→ **DOCUMENT TEXT**
[start]

Which is what they're supposed to do. They're not the police, the police are
the police.

> Essentially, can it be said that the majority of the platform is used for
> illegal activities? Or are the illegal activities a minority of some other,
> lawful activities?

This doesn't work because it ends up prohibiting the lawful things anyway. You
have a platform that promises witch hunts and the innocent victims of witch
hunts get evicted from there, and you have a platform that promises no witch
hunts and those people go there but so do all the witches and then you get
calls to shut it down because there are many witches. You're left with nowhere
for the innocent victims of witch hunts to go.

> I'd want a system where Reddit is in the clear, but CreditCardSkimmersChat
> is not.

They tried this with SESTA and it was a monumental failure. It turns out when
you do this, CreditCardSkimmersChat.com goes away and is replaced with
CreditCardSkimmersChat.ru and all that does is make law enforcement's job
harder.

[end]

→ **EXERCISE TASK A**
Copy the records verbatim, starting at the line containing "1255x755 pixels." and ending at the line containing "point(235,750)", both lines included.
The records that follow are unrelated to the text above.

→ **THE DATA**

[start]

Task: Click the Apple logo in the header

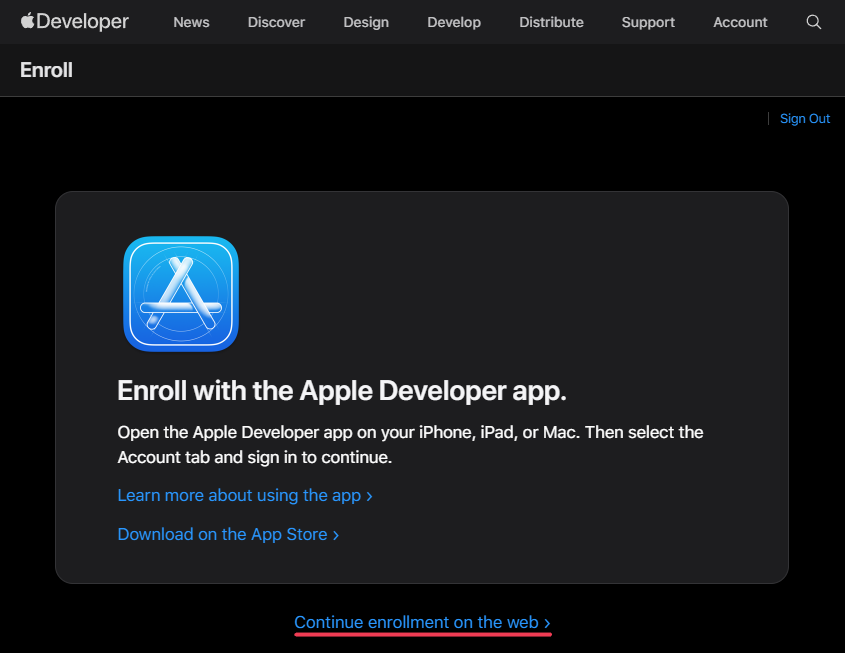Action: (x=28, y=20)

[end]
[start]

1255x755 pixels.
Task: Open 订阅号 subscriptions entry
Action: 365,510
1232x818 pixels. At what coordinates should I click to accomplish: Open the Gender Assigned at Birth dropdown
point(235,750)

[end]

→ **EXERCISE TASK B**
Pick up the forum discussion on holding platforms liable for illegal activity after its last sentence and carry it further.

→ **EXERCISE RESPONSE A**
1255x755 pixels.
Task: Open 订阅号 subscriptions entry
Action: 365,510
1232x818 pixels. At what coordinates should I click to accomplish: Open the Gender Assigned at Birth dropdown
point(235,750)

→ **EXERCISE RESPONSE B**
You want CreditCardSkimmersChat.com to carry on existing, because that's the
place you send your agents to camp out in the chat with a logger and execute a
warrant to have their ISP capture all their traffic, and investigate anybody
who shows up from your jurisdiction, and collect stolen credit card numbers to
report to the credit card companies before they can be used for fraudulent
purchases.

You don't want to shut it down because once you know it exists it's a honeypot
with a previous reputation for not being a honeypot, and all shutting it down
will do is cause it to reappear in Russia or on Tor or at a new site you
haven't rediscovered yet meanwhile lots more credit card fraud is happening,
which only makes law enforcement's job harder and less effective.

It's like finally discovering the phone number of the crime boss and calling
the phone company and ordering them to disconnect their phone.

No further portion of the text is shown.